*Work request:*
Repeat every entry exactly as it stands. Omit the images.

┌──

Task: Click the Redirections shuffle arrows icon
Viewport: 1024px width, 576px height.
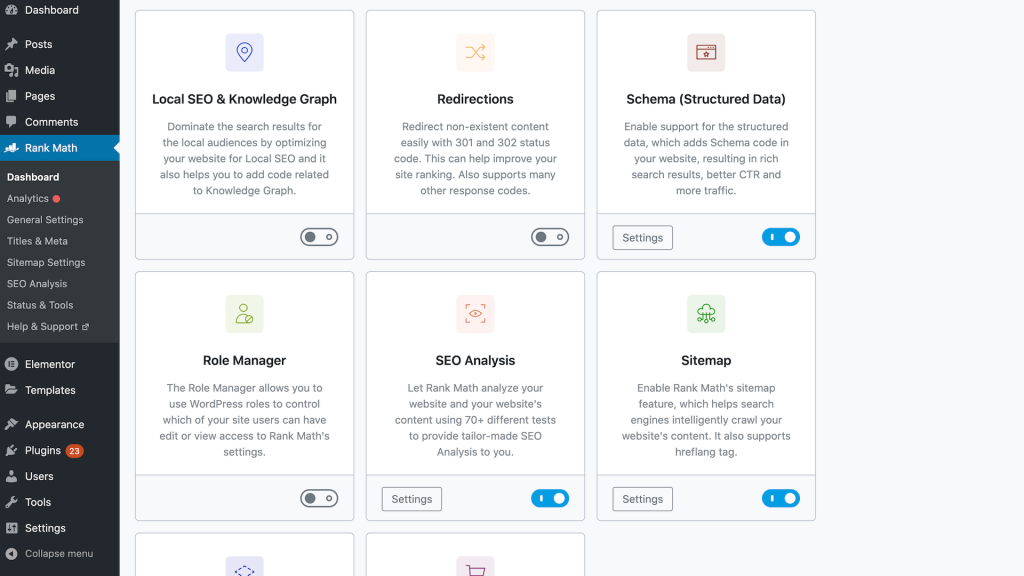Action: pos(475,52)
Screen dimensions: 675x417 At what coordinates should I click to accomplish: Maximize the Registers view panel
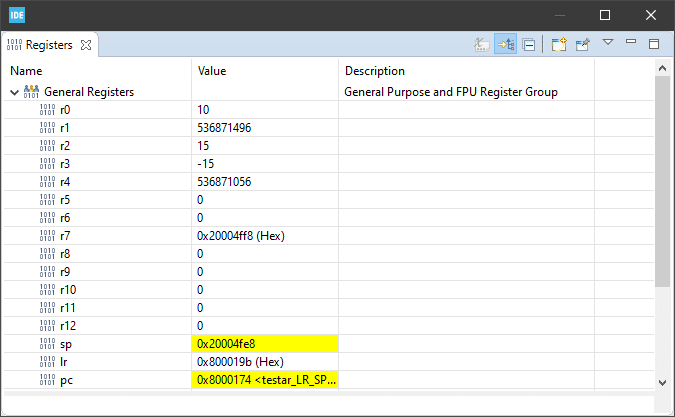pos(654,44)
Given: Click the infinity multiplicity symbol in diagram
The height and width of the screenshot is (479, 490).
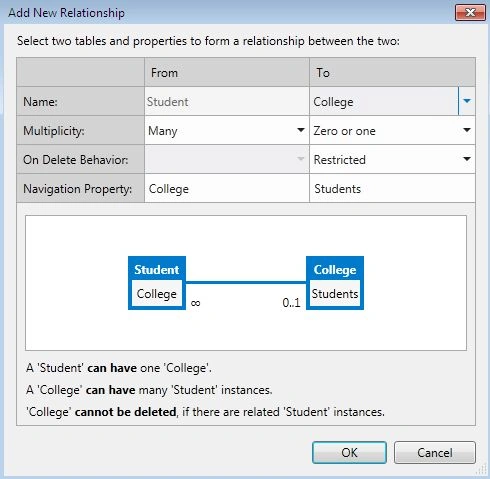Looking at the screenshot, I should tap(195, 303).
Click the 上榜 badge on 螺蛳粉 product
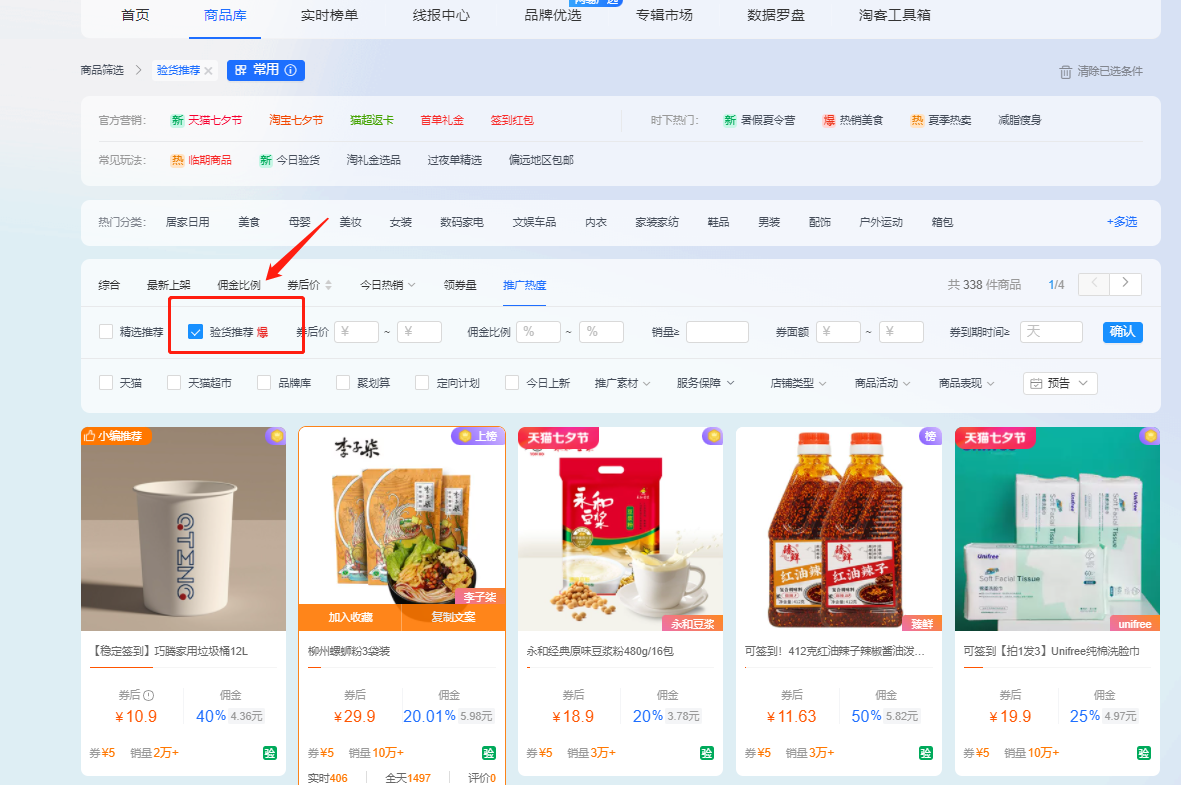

└──

*Reply:*
Task: Click the Redirections shuffle arrows icon
Viewport: 1024px width, 576px height.
Action: pos(475,52)
Screen dimensions: 675x417 At what coordinates should I click to accomplish: Maximize the Registers view panel
pos(654,44)
Given: Click the infinity multiplicity symbol in diagram
The height and width of the screenshot is (479, 490).
Looking at the screenshot, I should tap(195, 303).
Click the 上榜 badge on 螺蛳粉 product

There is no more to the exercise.